La historia ya estaba escrita desde 2018, pero han decidido ignorarla transexenal y sistemáticamente.
Reforma lo documentó con números oficiales: más soldados en las calles… y más homicidios. Así de simple, así de brutal. El sexenio de Peña Nieto cerró rompiendo su propio récord de despliegue militar —casi 55 mil efectivos— al mismo tiempo que rompía el récord de asesinatos. Antes, Calderón había hecho lo propio: militarizar y disparar la violencia hasta niveles inéditos.

La promesa era control. El resultado fue acumulación de muertos.
Y no fue un error de cálculo momentáneo.
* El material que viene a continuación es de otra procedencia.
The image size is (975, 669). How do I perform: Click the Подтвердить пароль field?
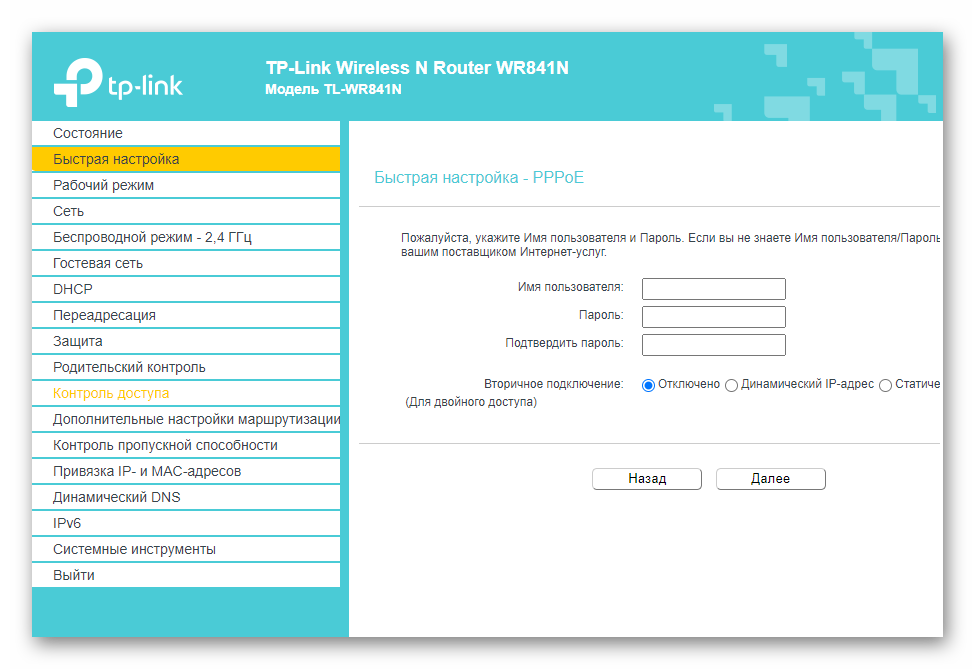coord(713,345)
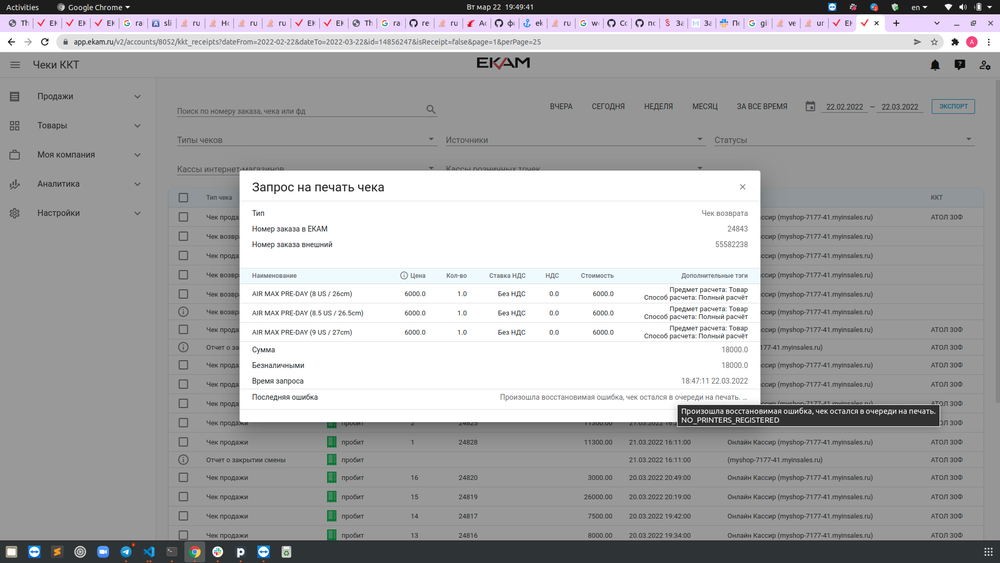Click the ЭКСПОРТ button
This screenshot has width=1000, height=563.
(955, 106)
Fue una tendencia desde 2007. En 2011, con más de 52 mil elementos desplegados, México vivía uno de sus picos más violentos. En 2013 bajaron los efectivos… pero la violencia nunca se fue. Para 2018, ante el desborde, regresaron a la misma receta: más Ejército, más marinos, más presencia. ¿El resultado? El mes más violento registrado hasta entonces y un sexenio que superó en homicidios al anterior.

Hoy, años después, la gráfica de TResearch es todavía más clara —y más incómoda—: México pasó de decenas de miles de asesinatos anuales a más de 200 mil en un solo sexenio.

De 35 homicidios diarios en los noventa a casi 100 en los años más violentos de AMLO, los mismos que hoy se usan para presumir una diferencia con solo verse al espejo. Mientras tanto, ya acumulamos casi 43 mil, y si el ritmo de 67 diarios no cede, podrían ser entre 128 mil y 150 mil cadáveres más, atrapados entre la intermitencia de las cifras y la terca realidad que no ayuda.
Y Sinaloa lo exhibe sin maquillaje: la entidad con mayor presencia militar del país… y al mismo tiempo una de las más violentas. El “control” armado conviviendo con cifras de homicidio que lo desmienten todos los días.
Esto ya no es debate ideológico, es evidencia acumulada. La militarización en México no ha contenido la violencia: la ha acompañado. Sexenio tras sexenio, gobierno tras gobierno, con distintos eslóganes pero con el mismo resultado.
El problema es más profundo que cualquier narrativa oficial: se normalizó una estrategia que no funciona. Y peor aún, se volvió la única.
Porque en México la seguridad no se corrige, se hereda. Y así, lo que empezó como una medida extraordinaria terminó convertido en política permanente… aunque los muertos sigan marcando lo contrario.